A Sheltered Life

It occurred to me, after my diatribe about teenage drinking, that I had come out pretty strongly against the sheltered life.  So I'd like to share a counter-anecdote:

Last year one of my Creative Writing students came to me with a proposal for a poetry slam.  I said it sounded like a good idea, but she would have to plan it.  She did, and it was fantastic.  The day of the slam, the vice principal called me into her office and said, "I assume you've been approving all the submissions for the poetry slam?  There will be parents there, and I want to make sure everything is school-appropriate."

Jeez.  No.  Hadn't thought of that.  I called a hurried conference just before the slam and leafed through the pages.  One poem had a line about making out with a boyfriend and smoking cigarettes, and while this is certainly tame by HBO standards, we're a very conservative school.  I asked the student if she would tame it down a little.  "But I don't want to," she said.  Ah, youth.

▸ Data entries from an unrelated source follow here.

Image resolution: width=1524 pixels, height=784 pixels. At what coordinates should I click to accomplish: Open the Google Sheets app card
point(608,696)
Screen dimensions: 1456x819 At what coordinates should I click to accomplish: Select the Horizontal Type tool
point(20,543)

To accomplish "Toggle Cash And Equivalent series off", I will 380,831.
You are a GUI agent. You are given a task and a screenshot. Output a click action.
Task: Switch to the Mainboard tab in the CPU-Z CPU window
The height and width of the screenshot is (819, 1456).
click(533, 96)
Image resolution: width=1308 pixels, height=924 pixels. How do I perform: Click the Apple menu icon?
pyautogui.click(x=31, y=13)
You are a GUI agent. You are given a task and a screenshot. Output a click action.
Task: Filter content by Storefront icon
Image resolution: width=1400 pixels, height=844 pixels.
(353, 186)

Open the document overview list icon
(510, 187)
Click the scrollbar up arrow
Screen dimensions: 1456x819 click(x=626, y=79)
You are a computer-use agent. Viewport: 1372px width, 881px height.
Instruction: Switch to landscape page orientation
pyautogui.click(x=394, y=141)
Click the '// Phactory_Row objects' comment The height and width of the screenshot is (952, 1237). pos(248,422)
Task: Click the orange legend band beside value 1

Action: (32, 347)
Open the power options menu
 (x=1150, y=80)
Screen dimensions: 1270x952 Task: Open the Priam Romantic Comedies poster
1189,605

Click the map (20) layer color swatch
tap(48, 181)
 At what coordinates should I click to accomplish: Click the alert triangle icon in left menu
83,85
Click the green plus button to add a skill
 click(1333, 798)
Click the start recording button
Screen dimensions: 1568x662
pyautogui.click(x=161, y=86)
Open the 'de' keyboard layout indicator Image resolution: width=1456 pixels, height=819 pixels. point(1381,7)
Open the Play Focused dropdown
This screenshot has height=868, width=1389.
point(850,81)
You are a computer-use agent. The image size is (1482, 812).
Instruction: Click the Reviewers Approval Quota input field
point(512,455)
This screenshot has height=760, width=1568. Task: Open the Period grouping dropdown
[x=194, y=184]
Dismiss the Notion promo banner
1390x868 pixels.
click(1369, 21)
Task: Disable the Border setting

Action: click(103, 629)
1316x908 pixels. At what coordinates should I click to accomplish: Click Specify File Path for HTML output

I tried again: "Angie, there are nuns here."  There were.  Immediately she asked if we could get them to approve it, and relieved to be free of the burden, I said, "Sure!"

She turned to one of the religion teachers, who was nearby.  "Mrs. Lowe said this poem wasn't appropriate to read around nuns."  Well, I guess I technically did.  The sister was very gracious and said that although she didn't necessarily agree with the actions in the poem, it was Angie's "reality" and therefore acceptable in a poetry reading.

I'd felt bad about the way things happened, so quickly and without forethought, so later I sought the sister out to apologize.  "Oh, I wasn't offended," she said.  "But I do think there's a problem with saying something's not appropriate just because of who's present.  Either it's appropriate, or it's not."

I've heard this argument before about movies: if you won't let your kids watch it, you shouldn't watch it either.  And I agree with it, to a point.  Yes, there's some stuff out there that's inappropriate to say, think, do or even watch in the presence of any human being.  But there's also room for maturity: I have been known to let fly a chosen swear word for purposes of humor and / or drama, but I would certainly never do so in church, or in front of my grandmother.  And in turn, I am honored when people refuse to repeat a dirty joke or show a graphic film in my presence. To me, it connotes respect: "You're too good for that."  There was a time when this applied to all women, not just nuns, and it's too bad that time has passed.